Maya et Randy sourirent.
– Un peu quand même, répondit Maya. Mais nous sommes volontaires. On veut aider.
– Alors bienvenue à vous dans le groupe !
– Je leur ai proposé de traîner avec nous pour qu’on apprenne à se connaître, souligna Floyd.
– Ils vont pas être déçus, railla Tobias.
– Cet après-midi, j’organise un entraînement avec des armes en bois, les informa Floyd. Chen et Tania y seront, si ça vous tente.
– Excellente idée, il ne faut pas se rouiller, nous manquons d’exercice, s’enthousiasma Matt.

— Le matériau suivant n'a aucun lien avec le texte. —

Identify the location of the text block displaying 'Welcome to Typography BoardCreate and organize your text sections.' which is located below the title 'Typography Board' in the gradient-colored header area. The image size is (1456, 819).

Ainsi en alla-t-il de la vie à bord du Vaisseau-Vie pendant les heures qui suivirent. Un mélange de joies, de fausse nonchalance, de doutes, d’angoisses sur l’avenir. Mais la démesure de leur abri rendait les Pans plus sereins. Ils étaient en confiance, même si les Kloropanphylles leur paraissaient parfois hautains. Ils se mélangeaient assez peu, mais il fallait leur reconnaître un génie et une habileté exceptionnelle pour avoir bâti pareille merveille, si vite, et la partager sans retenue.
Les choses changèrent en fin de journée.
Le lieutenant d’Orlandia, un Kloropanphylle que l’Alliance des Trois connaissait bien, Torshan, vint les trouver tandis qu’ils prenaient l’air sur le pont supérieur. C’était un grand adolescent, beau et musclé, dont l’émeraude des yeux brillait avec une intensité particulière.

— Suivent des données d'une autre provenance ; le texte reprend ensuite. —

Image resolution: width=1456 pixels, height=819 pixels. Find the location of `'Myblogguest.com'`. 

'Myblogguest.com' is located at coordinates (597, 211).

– Il y a eu un incident. Nous devons parler, dit-il sobrement.
Tous se levèrent, Floyd, Chen, Tania, Randy et Maya compris.
Torshan désigna l’Alliance des Trois :
– Eux seulement.
– Pourquoi ? s’étonna Matt. Nous n’avons aucun secret pour nos amis !
– C’est une affaire délicate.
– Alors il faut en parler devant Clara et Archibald, dit Tobias.
– Non, juste vous.
– Mais pourquoi ? insista Matt.
Torshan guetta un instant la réaction d’Ambre.
– Parce que nous avons confiance en vous. En elle tout particulièrement. Allons, venez, nous avons du chemin à parcourir.
Torshan les entraîna dans les profondeurs du Vaisseau-Vie, empruntant des accès de plus en plus étroits, moins éclairés, où ils ne croisèrent personne. Il y faisait même beaucoup plus frais qu’en surface.
– Je ne connais pas cette partie du navire, fit remarquer Ambre, où sommes-nous ?
– Presque tout en bas, au centre, expliqua Torshan. C’est normal que vous ne connaissiez pas, nous ne l’avons fait visiter à personne.
Après une dizaine de rampes et le double de couloirs, un monte-charge les descendit de plusieurs niveaux d’un coup. Ayant emprunté un dernier escalier en vis, ils découvrirent Orlandia flanquée de deux gardes Kloropanphylles devant une grosse porte fracturée et entrouverte.
– Que s’est-il passé ? demanda Ambre.
– Quelqu’un a forcé l’accès, répondit Orlandia en désignant l’imposant battant brisé au niveau de la serrure, et complètement fendu sur toute sa largeur.
– Une intrusion à bord ? s’étonna Ambre.
– Quelqu’un d’assez costaud, souligna Matt. Cette marque carrée, là, dans le bois de la porte, on dirait l’empreinte d’une masse.
Ambre s’approcha pour jeter un regard dans la pièce.
– Qu’y a-t-il derrière cette porte ?
– Le système de sécurité du Vaisseau-Vie.
Ambre pivota vers Orlandia.
– Un système de sécurité ?
– Oui. C’est une construction si formidable que si elle venait à tomber entre de mauvaises mains, elle deviendrait une arme redoutable. C’est pourquoi nous avons préféré la munir d’un système d’autodestruction. Si nous venions à être débordés, nous n’aurions plus qu’à l’armer et alors…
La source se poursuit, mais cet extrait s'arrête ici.